#### [TASK INSTRUCTIONS]
Could you print every entry below exactly as given?

---- DATASET RECORDS

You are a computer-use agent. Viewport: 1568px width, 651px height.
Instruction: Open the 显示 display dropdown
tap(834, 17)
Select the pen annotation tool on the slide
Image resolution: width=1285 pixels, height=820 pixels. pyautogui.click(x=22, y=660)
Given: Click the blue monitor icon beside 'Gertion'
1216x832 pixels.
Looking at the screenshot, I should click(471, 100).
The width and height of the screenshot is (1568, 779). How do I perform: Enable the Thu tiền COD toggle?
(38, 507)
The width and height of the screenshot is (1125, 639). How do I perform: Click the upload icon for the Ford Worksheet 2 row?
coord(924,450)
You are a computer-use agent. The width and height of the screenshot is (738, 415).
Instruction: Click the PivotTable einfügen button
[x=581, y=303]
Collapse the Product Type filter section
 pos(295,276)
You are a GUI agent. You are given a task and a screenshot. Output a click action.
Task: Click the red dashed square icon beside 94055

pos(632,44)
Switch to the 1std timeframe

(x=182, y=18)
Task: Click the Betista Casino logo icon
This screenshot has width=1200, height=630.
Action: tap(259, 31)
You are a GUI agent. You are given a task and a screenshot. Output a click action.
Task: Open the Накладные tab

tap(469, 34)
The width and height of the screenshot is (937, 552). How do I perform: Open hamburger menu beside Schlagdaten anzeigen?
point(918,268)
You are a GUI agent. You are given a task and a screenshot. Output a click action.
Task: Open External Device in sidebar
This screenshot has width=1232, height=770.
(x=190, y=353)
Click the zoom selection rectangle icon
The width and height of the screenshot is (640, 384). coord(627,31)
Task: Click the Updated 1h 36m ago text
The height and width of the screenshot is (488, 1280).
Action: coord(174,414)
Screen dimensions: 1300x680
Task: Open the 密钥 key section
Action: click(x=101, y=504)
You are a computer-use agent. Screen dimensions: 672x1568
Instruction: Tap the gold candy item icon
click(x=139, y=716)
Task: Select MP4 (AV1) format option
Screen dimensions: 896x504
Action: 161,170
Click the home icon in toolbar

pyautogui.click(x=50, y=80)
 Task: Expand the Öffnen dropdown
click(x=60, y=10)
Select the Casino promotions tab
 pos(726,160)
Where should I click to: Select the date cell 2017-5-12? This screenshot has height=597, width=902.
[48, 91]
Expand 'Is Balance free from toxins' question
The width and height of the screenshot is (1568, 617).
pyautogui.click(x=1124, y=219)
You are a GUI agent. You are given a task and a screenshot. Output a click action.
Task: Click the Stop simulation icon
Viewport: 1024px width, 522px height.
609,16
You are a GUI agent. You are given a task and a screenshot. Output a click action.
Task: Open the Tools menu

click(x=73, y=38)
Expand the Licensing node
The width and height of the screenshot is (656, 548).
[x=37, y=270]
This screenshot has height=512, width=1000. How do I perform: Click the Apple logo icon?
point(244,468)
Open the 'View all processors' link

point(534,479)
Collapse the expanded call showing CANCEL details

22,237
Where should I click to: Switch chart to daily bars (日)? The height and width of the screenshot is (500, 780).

--------

#### [OUTPUT FOR THIS EXERCISE]
You are a computer-use agent. Viewport: 1568px width, 651px height.
Instruction: Open the 显示 display dropdown
tap(834, 17)
Select the pen annotation tool on the slide
Image resolution: width=1285 pixels, height=820 pixels. pyautogui.click(x=22, y=660)
Given: Click the blue monitor icon beside 'Gertion'
1216x832 pixels.
Looking at the screenshot, I should click(471, 100).
The width and height of the screenshot is (1568, 779). How do I perform: Enable the Thu tiền COD toggle?
(38, 507)
The width and height of the screenshot is (1125, 639). How do I perform: Click the upload icon for the Ford Worksheet 2 row?
coord(924,450)
You are a computer-use agent. The width and height of the screenshot is (738, 415).
Instruction: Click the PivotTable einfügen button
[x=581, y=303]
Collapse the Product Type filter section
 pos(295,276)
You are a GUI agent. You are given a task and a screenshot. Output a click action.
Task: Click the red dashed square icon beside 94055

pos(632,44)
Switch to the 1std timeframe

(x=182, y=18)
Task: Click the Betista Casino logo icon
This screenshot has width=1200, height=630.
Action: tap(259, 31)
You are a GUI agent. You are given a task and a screenshot. Output a click action.
Task: Open the Накладные tab

tap(469, 34)
The width and height of the screenshot is (937, 552). How do I perform: Open hamburger menu beside Schlagdaten anzeigen?
point(918,268)
You are a GUI agent. You are given a task and a screenshot. Output a click action.
Task: Open External Device in sidebar
This screenshot has width=1232, height=770.
(x=190, y=353)
Click the zoom selection rectangle icon
The width and height of the screenshot is (640, 384). coord(627,31)
Task: Click the Updated 1h 36m ago text
The height and width of the screenshot is (488, 1280).
Action: coord(174,414)
Screen dimensions: 1300x680
Task: Open the 密钥 key section
Action: click(x=101, y=504)
You are a computer-use agent. Screen dimensions: 672x1568
Instruction: Tap the gold candy item icon
click(x=139, y=716)
Task: Select MP4 (AV1) format option
Screen dimensions: 896x504
Action: 161,170
Click the home icon in toolbar

pyautogui.click(x=50, y=80)
 Task: Expand the Öffnen dropdown
click(x=60, y=10)
Select the Casino promotions tab
 pos(726,160)
Where should I click to: Select the date cell 2017-5-12? This screenshot has height=597, width=902.
[48, 91]
Expand 'Is Balance free from toxins' question
The width and height of the screenshot is (1568, 617).
pyautogui.click(x=1124, y=219)
You are a GUI agent. You are given a task and a screenshot. Output a click action.
Task: Click the Stop simulation icon
Viewport: 1024px width, 522px height.
609,16
You are a GUI agent. You are given a task and a screenshot. Output a click action.
Task: Open the Tools menu

click(x=73, y=38)
Expand the Licensing node
The width and height of the screenshot is (656, 548).
[x=37, y=270]
This screenshot has height=512, width=1000. How do I perform: Click the Apple logo icon?
point(244,468)
Open the 'View all processors' link

point(534,479)
Collapse the expanded call showing CANCEL details

22,237
Where should I click to: Switch chart to daily bars (日)? The height and width of the screenshot is (500, 780).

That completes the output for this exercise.